Team O1-02
Quantification of Uncertainties in Space Weather Forecasts
(Leaders: N. Pogorelov, C.N Arge, E. Camporeale, T. Singh, and M. Zhang)
COSPAR ISWAT Working Meeting
Cape Canaveral, FL, February 10-14, 2025
1. All models, including solar and heliospheric ones, have uncertainties associated with them. They arise from various sources including
2. Our goal is to reduce such uncertainties. However, theory and modeling efforts are considerably more advanced as compared with data availability. Exceptions are the phenomena at the boundary of applicability of each model: magnetic reconnection, instabilities, etc..
3. The average error in CME arrival time is 10-12 hours regardless of the the applied physics-based code. This uncertainty is not acceptable for forecasting.
4. There seems to be a consensus that the errors are mostly associated with uncertainties in the identification of parameters of CMEs inserted in the background solar wind.
5. Sensitivity analysis of the simulation results shows that speed, longitude, and tilt of a CME are the main sources of uncertainties.
6. Machine learning (ML) techniques are capable of reducing uncertainties in CME arrival time, and potentially Bz, forecasts. However, this is demanding procedure because it requires efficient training of ML algorithms.
7. It is important for the models to be able to simulate continuous-coverage observations in the space between the Sun and Earth, and establish correlations between the corresponding errors and the discrepancies at Earth, or other points of interest (Mars?). STEREO A and B HI time-elongation maps (J-maps) have been used successfully for this purpose, but other data sets can also be involved.
8. ML can be used to automatically quantify uncertainties in ensemble modeling and reconstruct the reasons of unsuccessful forecasts.

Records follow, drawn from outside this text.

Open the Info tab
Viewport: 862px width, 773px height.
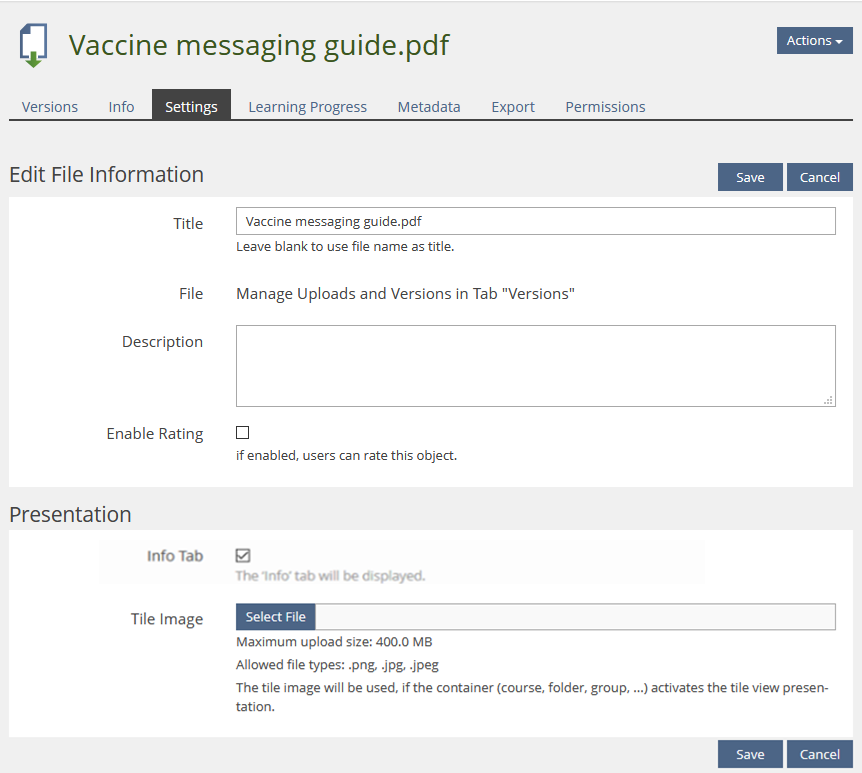(x=121, y=107)
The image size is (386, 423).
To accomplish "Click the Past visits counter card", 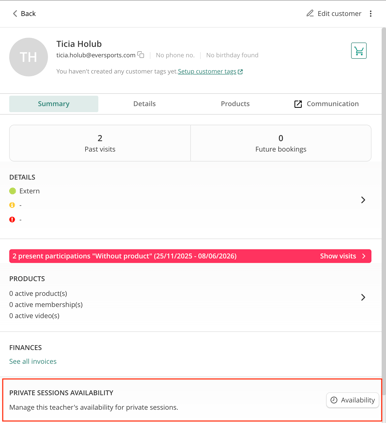I will pyautogui.click(x=100, y=143).
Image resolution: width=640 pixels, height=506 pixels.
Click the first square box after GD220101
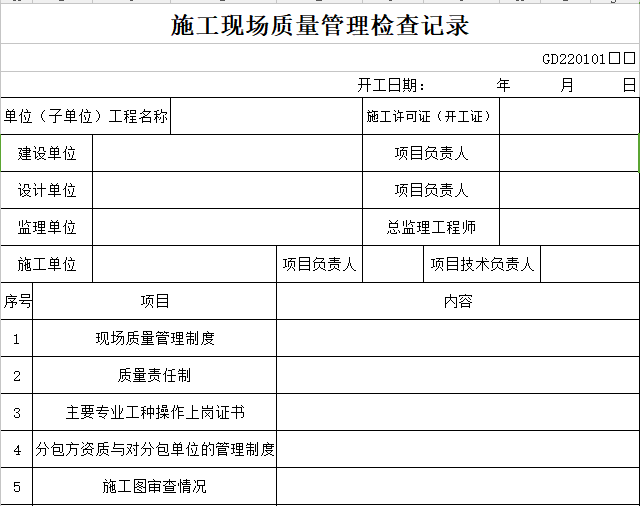point(614,59)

9. Uncertainties in the ambient solar wind may play a minor role for strong CMEs, but are important for weak ones and situations when multiple CME follow each other.

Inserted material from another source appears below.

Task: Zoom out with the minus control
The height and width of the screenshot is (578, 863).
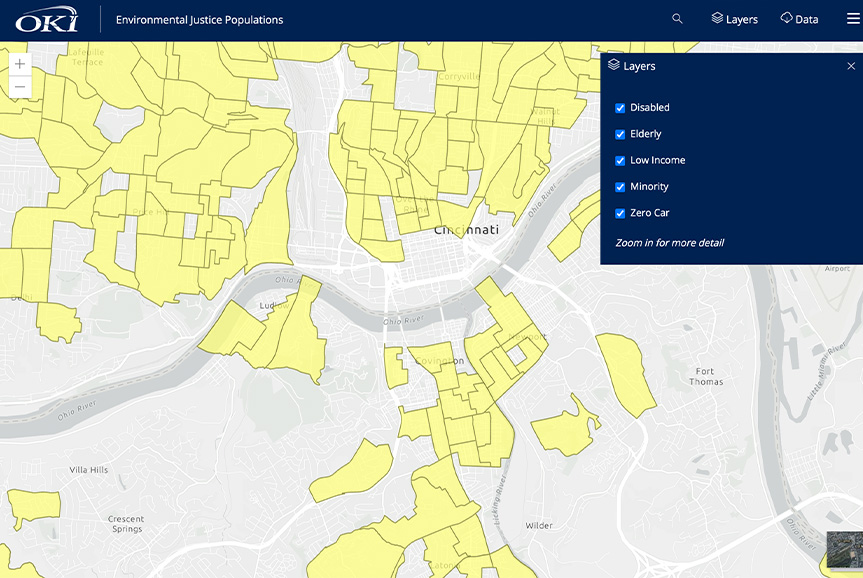Action: [19, 87]

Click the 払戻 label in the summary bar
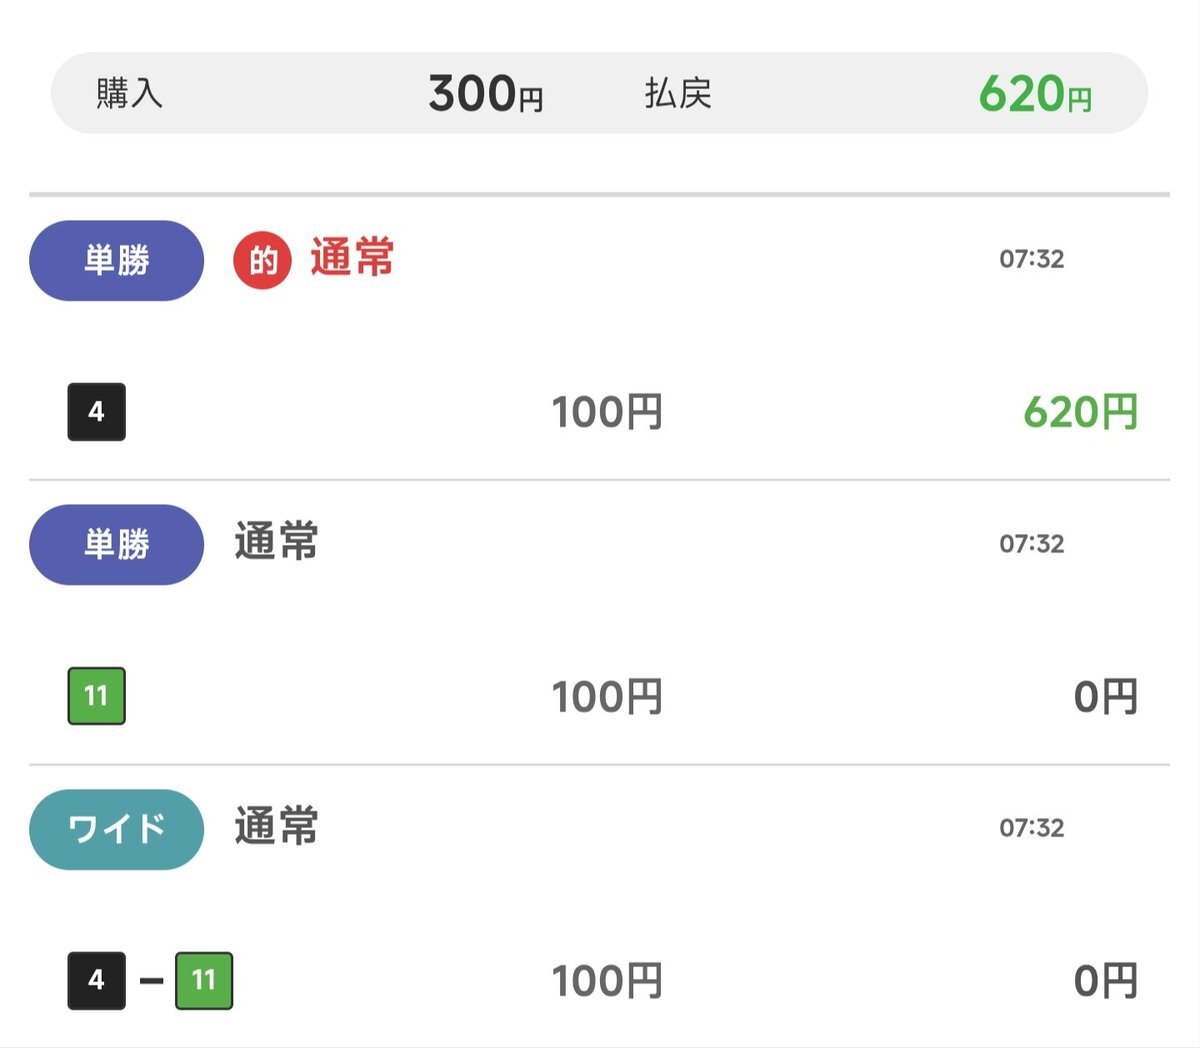(x=678, y=93)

10. The Taylor diagrams can be used to evaluate uncertainties at multiple points in the same figure.
11. Solar Energetic Particles (SEPs) forecasts require data-driven simulations of CMEs in the solar corona. Shock speed, size, shape, location, and propagation affect SEP production, their spectrum, intensity, and time profile of injection. In addition to modeling uncertainties, theoretical ones are also present.
Future work
2. Enhance ML training with other data sets that provide us with a continuous coverage of different quantities in the heliosphere.
3. Perform comparative simulations of the same CME.

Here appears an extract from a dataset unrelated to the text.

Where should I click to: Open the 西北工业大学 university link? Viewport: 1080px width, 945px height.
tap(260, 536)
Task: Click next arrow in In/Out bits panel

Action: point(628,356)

3. Investigate the prospects of applying ML to beacon data, particularly using software that allows for “data improvement.”
4. For SEPs, we need (i) more runs with CME shock reconstruction or generic CME shock models; (ii) reliable solar wind density model; (iii) modeling with MHD CME and background to improve understanding of the effects of SW modulation on SEPs; (iv) improvements to the estimates of the shock cutoff momentum; (v) fixing particle interaction for strong shock; (vi) Investigation of how diffusion coefficients affect the peak intensity and (vi) study SEP production ot interaction CMEs.